__Description de tâche__. D'après le texte de page, quel projet Marmontel connaissait-il à Thomas, projet que celui-ci aurait réalisé s'il avait vécu ?

__Texte de page__.
En revanche, où son admiration se déborde, c’est quand il arrive à ses pairs : Helvétius, Saint-Lambert, l’abbé Morellet, dont il compare la manière à celle de Lucien, de Rabelais, de Swift ; Thomas surtout, cet homme rare, qui, « avant d’entamer un éloge, commençait par étudier la profession, l’emploi, l’art dans lequel son héros s’était signalé. » Aussi, jamais orateur « n’a-t-il mieux embrassé ni mieux pénétré ses sujets, » et, dans la carrière de l’éloge, personne « ne peut le passer ni l’atteindre. » Plus faible dans le poème épique, les quatre premiers chants de sa Pétréide n’en sont pas moins « un magnifique vestibule » qui renferme « de grandes beautés. » Si Thomas eût vécu, un projet que lui connaissait Marmontel, « et qu’il aurait supérieurement bien rempli, » était d’écrire sur l’histoire de France des discours dans « le genre de celui de Bossuet sur l’Histoire universelle. » Mais malheureusement ce grand homme, je veux dire Thomas, « ne voyait les femmes qu’en observateur froid, jamais en amateur des grâces et de la beauté, » oubliant que les femmes « contribuent essentiellement à la célébrité. » Je reconnais là mon Marmontel, et je reviens donc, puisqu’il le faut, à ses « histoires de femmes. »

__Extraits de données__.
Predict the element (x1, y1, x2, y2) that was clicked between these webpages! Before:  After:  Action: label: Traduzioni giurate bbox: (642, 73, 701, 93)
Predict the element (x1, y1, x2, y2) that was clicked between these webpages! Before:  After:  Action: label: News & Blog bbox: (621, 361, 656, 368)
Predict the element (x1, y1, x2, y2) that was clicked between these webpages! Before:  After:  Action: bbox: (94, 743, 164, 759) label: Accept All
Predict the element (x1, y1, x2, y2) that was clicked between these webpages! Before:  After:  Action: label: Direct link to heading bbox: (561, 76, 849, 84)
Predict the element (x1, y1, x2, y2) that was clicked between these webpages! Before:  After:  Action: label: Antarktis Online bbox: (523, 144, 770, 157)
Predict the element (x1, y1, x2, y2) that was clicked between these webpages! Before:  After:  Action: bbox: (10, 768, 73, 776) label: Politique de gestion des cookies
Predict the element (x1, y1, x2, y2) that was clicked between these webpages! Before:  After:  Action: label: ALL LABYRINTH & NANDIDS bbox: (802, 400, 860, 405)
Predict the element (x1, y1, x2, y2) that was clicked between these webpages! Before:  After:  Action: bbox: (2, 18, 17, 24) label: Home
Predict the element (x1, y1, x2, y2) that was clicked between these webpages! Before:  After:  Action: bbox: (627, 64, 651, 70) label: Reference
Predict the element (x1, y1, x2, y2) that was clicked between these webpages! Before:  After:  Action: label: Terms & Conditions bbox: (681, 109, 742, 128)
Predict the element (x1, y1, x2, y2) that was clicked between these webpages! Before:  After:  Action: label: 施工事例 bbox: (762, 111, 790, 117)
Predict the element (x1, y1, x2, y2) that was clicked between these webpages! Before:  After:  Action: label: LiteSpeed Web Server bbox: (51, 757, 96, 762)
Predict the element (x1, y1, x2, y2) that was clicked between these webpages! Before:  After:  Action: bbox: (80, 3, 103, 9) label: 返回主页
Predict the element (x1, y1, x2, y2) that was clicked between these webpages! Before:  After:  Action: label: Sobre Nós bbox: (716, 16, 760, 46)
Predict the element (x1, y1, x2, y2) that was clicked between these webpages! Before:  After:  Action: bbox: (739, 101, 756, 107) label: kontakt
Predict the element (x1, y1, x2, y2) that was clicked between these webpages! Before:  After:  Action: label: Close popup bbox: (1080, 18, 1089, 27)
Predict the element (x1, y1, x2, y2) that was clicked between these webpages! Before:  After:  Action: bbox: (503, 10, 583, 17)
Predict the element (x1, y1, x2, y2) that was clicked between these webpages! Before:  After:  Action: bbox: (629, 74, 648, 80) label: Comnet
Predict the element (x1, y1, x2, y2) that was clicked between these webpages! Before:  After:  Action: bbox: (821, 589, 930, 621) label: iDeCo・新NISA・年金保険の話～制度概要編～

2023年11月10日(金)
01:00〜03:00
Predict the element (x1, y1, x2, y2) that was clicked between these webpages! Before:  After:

__Solution proposée__. Écrire sur l'histoire de France des discours dans le genre de celui de Bossuet sur l'Histoire universelle.